O halde, paydaşlar arasındaki elatmanın önlenmesi davalarında öncelikle tüm paydaşları bağlayan harici bir taksim sözleşmesi ve özel bir parselasyon planının olup olmadığı veya fiili kullanma biçiminin oluşup oluşmadığı, oluşan bu fiili duruma göre tarafların kullanımında olan bölümlere müdahale edilip edilmediği üzerinde özenle durulmalı, varsa, çekişmeli yerin kimin kullanımına terk edildiği saptanmalı, harici veya fiili taksim yoksa uyuşmazlık yukarıda değinildiği gibi, TMK’nin müşterek mülkiyet hükümlerine göre çözümlenmelidir.
Somut olayda Mahkemece, her ne kadar yazılı şekilde karar verilmiş ise de, davacıların dava konusu taşınmazlarda kullandığı ya da kullanabileceği bir yer olup olmadığı araştırılmadığı gibi dosya kapsamında dinlenen tanık beyanları da hüküm vermeye yeterli değildir.
Hal böyle olunca; mahkemece, davacılara tanıklarının isim ve adreslerini bildirmesi için süre ve imkan tanınması, bildirmeleri halinde, mahallinde yeniden keşif icra edilerek, davacılar ve davalı tanıklarının beyanlarının keşif mahallinde alınması, toplanacak delillere göre, davaya konu edilen taşınmaz yönünden, özel parselasyon ya da fiili kullanma biçiminin oluşup oluşmadığının, her paydaşın payına özgülenen bir kısım bulunup bulunmadığının belirlenmesi, var ise, davacılara özgülenen alana bir müdahale olup olmadığının duraksamaya yer vermeyecek şekilde belirlenmesi ve sonucuna göre karar verilmesi, özel parselasyon ya da fiili kullanma biçiminin oluşmamış olması halinde, uyuşmazlığın TMK’nin müşterek mülkiyet hükümlerine göre çözümlenmesi, bu çerçevede, davacıların taşınmazda kullandığı ya da kullanabileceği bir yer olup olmadığının açıkça saptanması ve hasıl olacak sonuca göre bir karar verilmesi gerekirken, özetlenen ilkelere uygun düşmeyecek biçimde yazılı şekilde karar verilmesi doğru olmamıştır.

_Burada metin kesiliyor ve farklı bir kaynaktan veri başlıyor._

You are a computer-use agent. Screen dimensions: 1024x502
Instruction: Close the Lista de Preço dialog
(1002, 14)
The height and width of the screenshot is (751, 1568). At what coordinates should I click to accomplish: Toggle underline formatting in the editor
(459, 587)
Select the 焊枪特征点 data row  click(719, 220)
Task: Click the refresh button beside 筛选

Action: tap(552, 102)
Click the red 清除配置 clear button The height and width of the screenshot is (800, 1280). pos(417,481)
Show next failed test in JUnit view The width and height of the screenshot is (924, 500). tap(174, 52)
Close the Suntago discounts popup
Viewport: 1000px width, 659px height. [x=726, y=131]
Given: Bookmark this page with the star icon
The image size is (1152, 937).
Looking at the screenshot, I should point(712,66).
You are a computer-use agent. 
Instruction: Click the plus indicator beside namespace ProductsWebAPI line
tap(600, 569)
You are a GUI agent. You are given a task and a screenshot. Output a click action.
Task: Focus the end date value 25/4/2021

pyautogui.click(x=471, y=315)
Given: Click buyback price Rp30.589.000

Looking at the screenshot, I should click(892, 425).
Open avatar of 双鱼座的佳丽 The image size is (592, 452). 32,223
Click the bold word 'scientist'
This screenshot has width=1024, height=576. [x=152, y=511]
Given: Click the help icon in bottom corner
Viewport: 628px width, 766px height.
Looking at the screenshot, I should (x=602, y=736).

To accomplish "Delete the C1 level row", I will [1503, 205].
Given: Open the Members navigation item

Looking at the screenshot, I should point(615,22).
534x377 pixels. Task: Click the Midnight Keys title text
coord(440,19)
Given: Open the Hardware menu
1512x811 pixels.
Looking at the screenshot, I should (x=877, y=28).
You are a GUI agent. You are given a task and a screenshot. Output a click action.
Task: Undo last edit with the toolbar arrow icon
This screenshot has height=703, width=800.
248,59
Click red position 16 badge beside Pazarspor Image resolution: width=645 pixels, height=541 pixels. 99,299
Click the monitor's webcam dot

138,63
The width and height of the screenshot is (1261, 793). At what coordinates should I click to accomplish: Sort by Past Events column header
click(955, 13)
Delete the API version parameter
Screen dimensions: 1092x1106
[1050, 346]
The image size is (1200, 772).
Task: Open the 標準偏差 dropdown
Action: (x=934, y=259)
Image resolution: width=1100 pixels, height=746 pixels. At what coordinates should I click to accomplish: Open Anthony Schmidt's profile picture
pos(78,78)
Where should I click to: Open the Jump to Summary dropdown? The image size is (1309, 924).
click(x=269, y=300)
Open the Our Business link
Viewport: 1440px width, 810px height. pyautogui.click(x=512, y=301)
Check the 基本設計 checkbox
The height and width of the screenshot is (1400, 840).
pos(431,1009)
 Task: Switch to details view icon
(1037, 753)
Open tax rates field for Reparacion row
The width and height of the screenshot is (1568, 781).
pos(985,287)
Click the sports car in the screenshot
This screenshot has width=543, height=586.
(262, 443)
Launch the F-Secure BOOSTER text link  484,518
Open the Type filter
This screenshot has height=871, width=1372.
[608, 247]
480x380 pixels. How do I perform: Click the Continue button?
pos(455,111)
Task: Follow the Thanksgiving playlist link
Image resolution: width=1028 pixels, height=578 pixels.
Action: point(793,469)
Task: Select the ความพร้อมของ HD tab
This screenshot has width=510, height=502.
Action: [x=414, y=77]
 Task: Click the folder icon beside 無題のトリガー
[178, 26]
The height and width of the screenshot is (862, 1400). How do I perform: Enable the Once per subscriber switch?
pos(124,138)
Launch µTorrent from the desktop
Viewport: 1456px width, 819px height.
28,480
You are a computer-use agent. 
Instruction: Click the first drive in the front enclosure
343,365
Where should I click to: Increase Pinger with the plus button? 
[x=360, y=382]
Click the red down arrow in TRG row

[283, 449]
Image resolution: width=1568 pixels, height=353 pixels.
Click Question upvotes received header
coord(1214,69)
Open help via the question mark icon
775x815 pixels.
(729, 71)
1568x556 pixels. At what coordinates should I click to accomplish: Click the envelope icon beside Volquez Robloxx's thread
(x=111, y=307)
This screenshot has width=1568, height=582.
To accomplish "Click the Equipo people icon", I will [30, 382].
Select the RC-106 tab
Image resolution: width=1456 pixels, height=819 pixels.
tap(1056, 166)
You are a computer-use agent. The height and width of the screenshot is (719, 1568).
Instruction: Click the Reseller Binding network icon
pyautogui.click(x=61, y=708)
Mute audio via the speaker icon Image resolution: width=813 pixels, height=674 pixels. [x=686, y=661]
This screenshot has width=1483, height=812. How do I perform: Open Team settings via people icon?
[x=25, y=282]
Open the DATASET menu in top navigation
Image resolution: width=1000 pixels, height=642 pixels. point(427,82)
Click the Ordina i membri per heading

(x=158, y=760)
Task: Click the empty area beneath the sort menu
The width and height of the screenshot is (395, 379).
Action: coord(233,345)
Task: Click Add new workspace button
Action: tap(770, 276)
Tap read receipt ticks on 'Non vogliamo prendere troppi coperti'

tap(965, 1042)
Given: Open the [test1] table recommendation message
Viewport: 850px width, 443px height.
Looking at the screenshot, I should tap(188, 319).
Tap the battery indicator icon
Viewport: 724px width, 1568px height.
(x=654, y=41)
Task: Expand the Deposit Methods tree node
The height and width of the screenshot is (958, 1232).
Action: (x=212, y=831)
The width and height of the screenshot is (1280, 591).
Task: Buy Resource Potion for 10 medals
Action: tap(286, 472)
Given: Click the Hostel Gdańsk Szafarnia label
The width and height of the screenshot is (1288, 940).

SONUÇ: Davacılar vekilinin temyiz itirazları yukarıda açıklanan nedenle yerinde olduğundan kabulüyle usul ve yasaya uygun bulunmayan hükmün, 6100 sayılı HMK’nin Geçici 3.maddesi yollamasıyla 1086 sayılı HUMK’un 428. maddesi uyarınca BOZULMASINA taraflarca HUMK’un 440/I maddesi gereğince Yargıtay Daire ilamının tebliğinden itibaren ilama karşı 15 gün içinde karar düzeltme isteğinde bulunulabileceğine, peşin harcın istek halinde temyiz edene iadesine, 26.9.2018 tarihinde oy birliği ile karar verildi.